Giesinger came to Iowa with her mentor, Patrick McNamara, MB, BCh, director of the Division of Neonatology in the Stead Family Department of Pediatrics and leader of the neonatal hemodynamics initiative that monitors fragile newborns using echocardiography, along with near-infrared spectroscopy and electroencephalogram (EEG), to assess brain health. 

With neonatal hemodynamics we are able to investigate the relationship of the heart to the brain. And then we can come up with therapies or strategies that, by helping the heart, we’re actually improving brain outcomes, which is fairly transformative in terms of neonatal care.

For example, an enhanced understanding of neonatal hemodynamics helps doctors treat brain asphyxia, or lack of oxygen to the brain prior to birth. In these cases, standard of care is the use of therapeutic hypothermia to cool the infant’s body. However, 40% to 50% of babies still suffer brain damage. Research by McNamara and his team shows that right heart dysfunction (identified by ultrasound) seems to be a precursor to this outcome. 

In his previous post at The Hospital for Sick Children in Toronto, Canada, Patrick McNamara, MB, BCh, and his team increased the total number of annual neonatal hemodynamic consultations from 30 to 1,500 in a decade. The program enables enhanced diagnostic precision leading to optimization of medical therapy. Today, neonatal hemodynamic review is standard of care in all 15 of Canada’s academic medical centers.

“In the United States, there are probably only two or three other programs that offer some form of neonatal hemodynamic care,” says McNamara, director of the Division of Neonatology in the Stead Family Department of Pediatrics and leader of the neonatal hemodynamics program at Iowa. “These other programs are looking to us at the University of Iowa to guide them in developing comparable programs that hopefully will benefit patients in their region.”

In the U.S., physicians trained in neonatology receive limited training in cardiovascular physiology, says McNamara, which is why so few Neonatal Intensive Care Units (NICU) in the nation use echocardiography to monitor premature or critically ill newborns. At UI Stead Family Children’s Hospital, the goal of the neonatal hemodynamics program is to eventually offer two to three fellowships per year, which could help to increase the number of experts nationwide and save more lives. The first neonatology hemodynamic fellow at Iowa arrived in summer 2019.

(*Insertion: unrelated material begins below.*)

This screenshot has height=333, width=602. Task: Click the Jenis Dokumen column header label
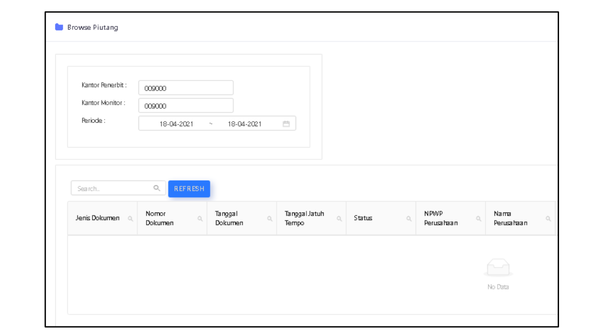97,218
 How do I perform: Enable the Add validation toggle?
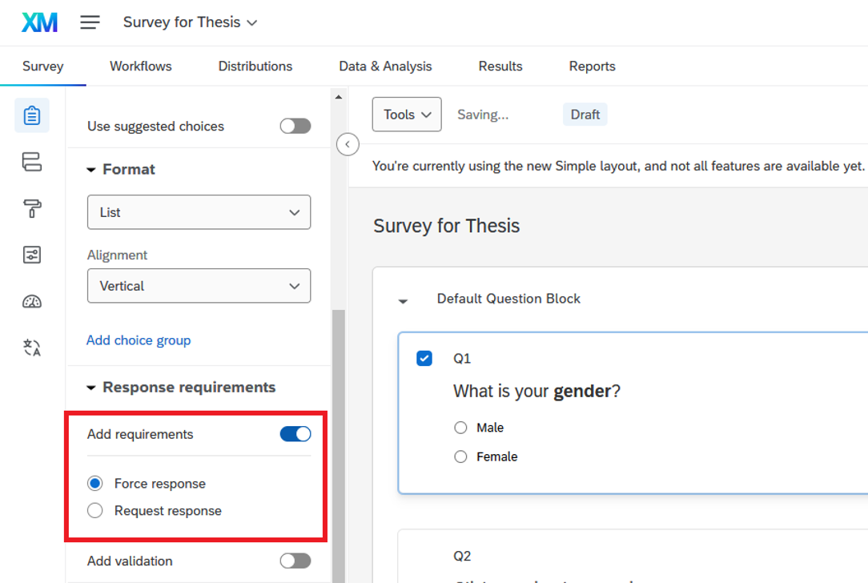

“What we saw in Canada was that once we built our training program and started to take the most talented neonatal trainees and put them through a dedicated year of training, those individuals then went on to start programs in other sites and the program really grew across the country,” says McNamara, who has pioneered standardized training in neonatal hemodynamics in the U.S. and Europe. “Almost every week, there's someone who contacts me to ask if we have someone trained who can come build a neonatal hemodynamics program at their hospital.

“I think over the next five to 10 years, this field will expand significantly, and the program here is going to play a major role in transforming neonatal care in this country,” he says.

Danielle Rios, MD, MS, who trained at The Hospital for Sick Children in Toronto and the Baylor College of Medicine, will aggregate the data collected through monitoring the babies to create predictive algorithms that will help the team further understand the factors influencing patient outcomes.